→ YOUR INSTRUCTIONS:
Copy everything in the records below from the line containing "Image resolution: width=1453" down to the line containing "will click(x=949, y=784).", including both of those lines. Reproduce each line unchanged.

#### GIVEN ENTRIES

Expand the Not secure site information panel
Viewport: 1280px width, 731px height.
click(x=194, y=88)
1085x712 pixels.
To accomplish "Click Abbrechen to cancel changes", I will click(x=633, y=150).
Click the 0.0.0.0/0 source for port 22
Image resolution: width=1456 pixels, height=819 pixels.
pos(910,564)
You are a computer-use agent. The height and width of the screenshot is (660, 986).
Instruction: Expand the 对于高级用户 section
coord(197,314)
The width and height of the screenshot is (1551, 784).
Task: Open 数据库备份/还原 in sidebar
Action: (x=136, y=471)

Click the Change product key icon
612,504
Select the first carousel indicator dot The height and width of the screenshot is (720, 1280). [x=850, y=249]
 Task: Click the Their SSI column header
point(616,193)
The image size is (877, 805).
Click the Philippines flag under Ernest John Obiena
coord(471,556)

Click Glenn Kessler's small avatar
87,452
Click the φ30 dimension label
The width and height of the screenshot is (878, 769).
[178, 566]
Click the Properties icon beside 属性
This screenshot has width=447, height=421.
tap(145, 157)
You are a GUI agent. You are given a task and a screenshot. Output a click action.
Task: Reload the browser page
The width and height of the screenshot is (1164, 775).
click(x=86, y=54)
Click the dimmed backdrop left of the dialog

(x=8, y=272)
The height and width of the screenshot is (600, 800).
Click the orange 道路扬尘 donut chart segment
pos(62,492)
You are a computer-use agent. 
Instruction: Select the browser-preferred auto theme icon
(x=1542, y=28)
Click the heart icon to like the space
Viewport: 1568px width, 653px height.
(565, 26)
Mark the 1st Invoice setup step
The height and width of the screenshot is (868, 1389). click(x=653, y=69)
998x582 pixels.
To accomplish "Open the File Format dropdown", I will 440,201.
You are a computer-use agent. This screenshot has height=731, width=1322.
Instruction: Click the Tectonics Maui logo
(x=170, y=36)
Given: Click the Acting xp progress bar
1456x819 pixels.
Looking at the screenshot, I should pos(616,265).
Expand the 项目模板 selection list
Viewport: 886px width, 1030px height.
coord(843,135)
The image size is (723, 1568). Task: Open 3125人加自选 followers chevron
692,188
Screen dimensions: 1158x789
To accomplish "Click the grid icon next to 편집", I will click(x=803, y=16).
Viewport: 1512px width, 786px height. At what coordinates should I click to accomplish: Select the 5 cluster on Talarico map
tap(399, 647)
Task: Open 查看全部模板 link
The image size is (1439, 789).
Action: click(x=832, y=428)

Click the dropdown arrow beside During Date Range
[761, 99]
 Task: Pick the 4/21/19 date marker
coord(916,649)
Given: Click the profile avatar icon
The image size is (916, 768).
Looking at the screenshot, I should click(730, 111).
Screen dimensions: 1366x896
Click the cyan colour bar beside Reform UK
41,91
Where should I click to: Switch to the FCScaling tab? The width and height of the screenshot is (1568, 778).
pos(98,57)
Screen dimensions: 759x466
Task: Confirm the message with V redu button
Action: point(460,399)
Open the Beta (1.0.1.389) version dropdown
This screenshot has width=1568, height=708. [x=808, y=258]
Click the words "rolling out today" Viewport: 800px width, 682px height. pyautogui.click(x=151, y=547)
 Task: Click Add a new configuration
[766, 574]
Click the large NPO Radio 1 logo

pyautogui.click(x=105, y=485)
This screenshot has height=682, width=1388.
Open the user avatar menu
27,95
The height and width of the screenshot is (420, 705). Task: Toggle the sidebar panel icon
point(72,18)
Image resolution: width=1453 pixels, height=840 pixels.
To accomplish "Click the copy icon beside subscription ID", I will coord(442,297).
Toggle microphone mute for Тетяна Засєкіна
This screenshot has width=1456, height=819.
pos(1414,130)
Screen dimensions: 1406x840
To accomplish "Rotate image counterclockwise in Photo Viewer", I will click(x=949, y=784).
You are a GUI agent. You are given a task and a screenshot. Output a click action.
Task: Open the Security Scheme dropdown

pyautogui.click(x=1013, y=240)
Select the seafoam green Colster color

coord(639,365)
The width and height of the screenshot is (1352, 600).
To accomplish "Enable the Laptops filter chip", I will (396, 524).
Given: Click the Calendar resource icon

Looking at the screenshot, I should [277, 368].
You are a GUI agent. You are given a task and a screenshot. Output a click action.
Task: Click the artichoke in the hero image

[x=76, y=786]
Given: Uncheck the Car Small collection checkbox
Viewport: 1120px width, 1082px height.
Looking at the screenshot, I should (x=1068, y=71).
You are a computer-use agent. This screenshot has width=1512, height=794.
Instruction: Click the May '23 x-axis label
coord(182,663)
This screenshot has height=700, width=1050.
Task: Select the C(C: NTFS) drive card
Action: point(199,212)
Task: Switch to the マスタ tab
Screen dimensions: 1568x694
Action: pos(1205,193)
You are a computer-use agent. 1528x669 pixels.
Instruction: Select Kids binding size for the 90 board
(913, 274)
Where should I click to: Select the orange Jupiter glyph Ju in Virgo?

########

→ EXERCISE RESULT:
Image resolution: width=1453 pixels, height=840 pixels.
To accomplish "Click the copy icon beside subscription ID", I will coord(442,297).
Toggle microphone mute for Тетяна Засєкіна
This screenshot has width=1456, height=819.
pos(1414,130)
Screen dimensions: 1406x840
To accomplish "Rotate image counterclockwise in Photo Viewer", I will click(x=949, y=784).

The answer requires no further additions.